Today was a big step in our relationships. It all started with an awful night. The restaurant was full, maybe three tables were empty in the whole place. I was serving 11 tables at once. Turns out quite a few tables stiffed me. Just after the rush my shift manager decided that he wanted to leave no later then 15 minutes after close and insisted that I begin my closing chores rather then doing the normal dining room clean up. Please note close was 2 1/2 hours away. Then he began asking me every five minutes what I had left to do, for two hours he did this. Needless to say, much to my shame, the closer we got to close the more my attitude stank. In short I was a butt. I was still fuming at 1 in the morning. But as I dressed for work this morning I decided I had to do the right thing and apologize. So I did. At the hut word spreads like a wild fire, so those who didn't work knew and some even asked me about it. With those who asked details I emphasized that it didn't matter if I was justified in my anger I was still a butt. I was wrong.

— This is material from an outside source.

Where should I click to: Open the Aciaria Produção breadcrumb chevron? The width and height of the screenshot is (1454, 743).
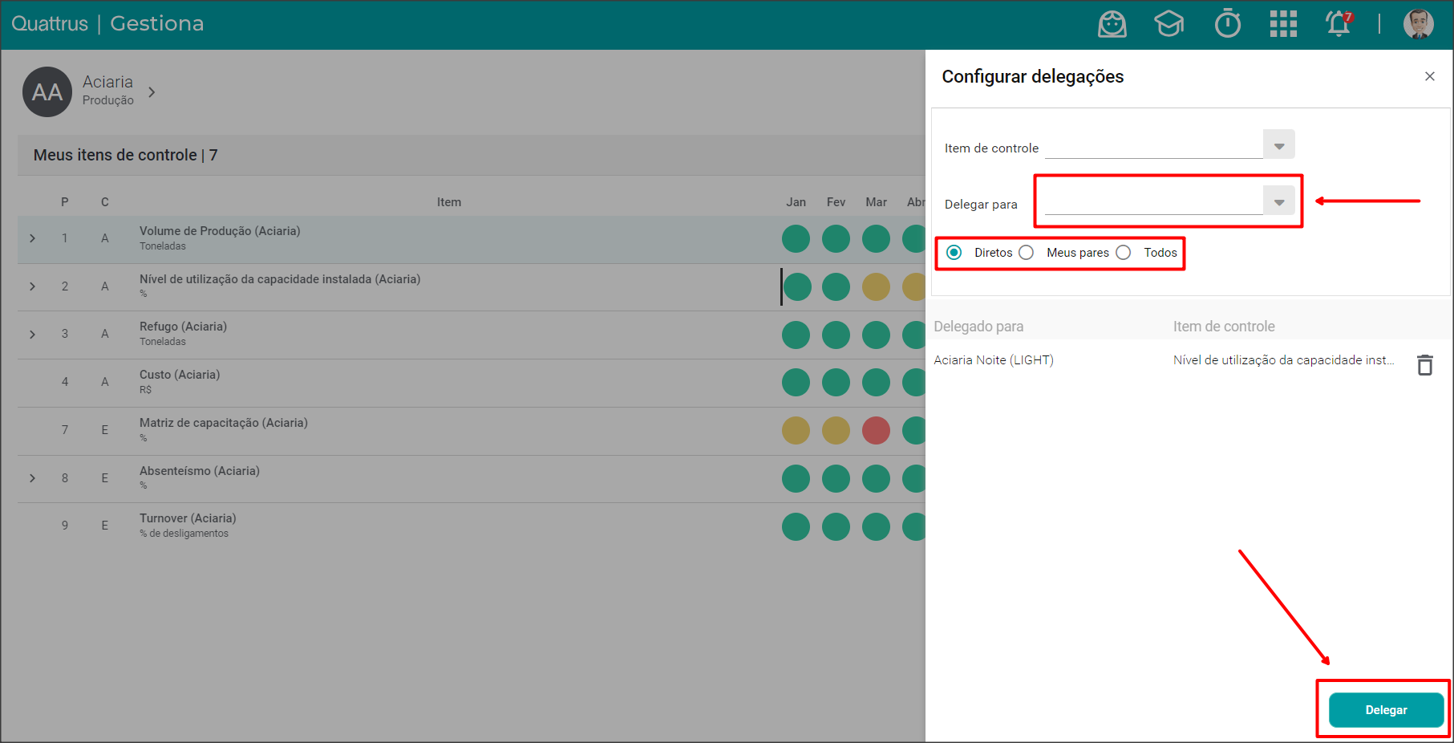click(x=152, y=92)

I am no better then those Christians that leave tracks, but don't bother to ask how your day is going. I am no better then those who make sure at least half the restaurant know they are about to pray and then leave an awful tip. The good Lord knows I've done both. I am just as sinful as they are, but I live life honestly. My love is flawed, but my love is honest. Isn't that what Jesus wants? Honest love.
Before you pat me on the shoulder with sad eyes nodding your head at how horrible it is that other Christians do this, please, I beg you, think about the last time you were leaving a tip at a restaurant, the hairdressers, any interaction with a stranger, whatever, what did you do to show love? I can be blunt and ask this hard question because I have been that Christian before. My aha moment happened as I walked the streets of Budapest. A crippled homeless man sat on the corner with a cup reaching out for charity. I walked past. Stopped. Turned around put a track in his cup told him to have a good day and carried on. Instantly I was guilty. I did the deed but had no love, turning life changing words into proof that Jesus wasn't worth his time. That has forever changed me.
"I like your Christ, I do not like your Christians. Your Christians are so unlike you Christ."
~ Mahatma Gandhi
If I speak with the tongues of man and of angels, but do not have love, I have become a noisy gong or clanging cymbal.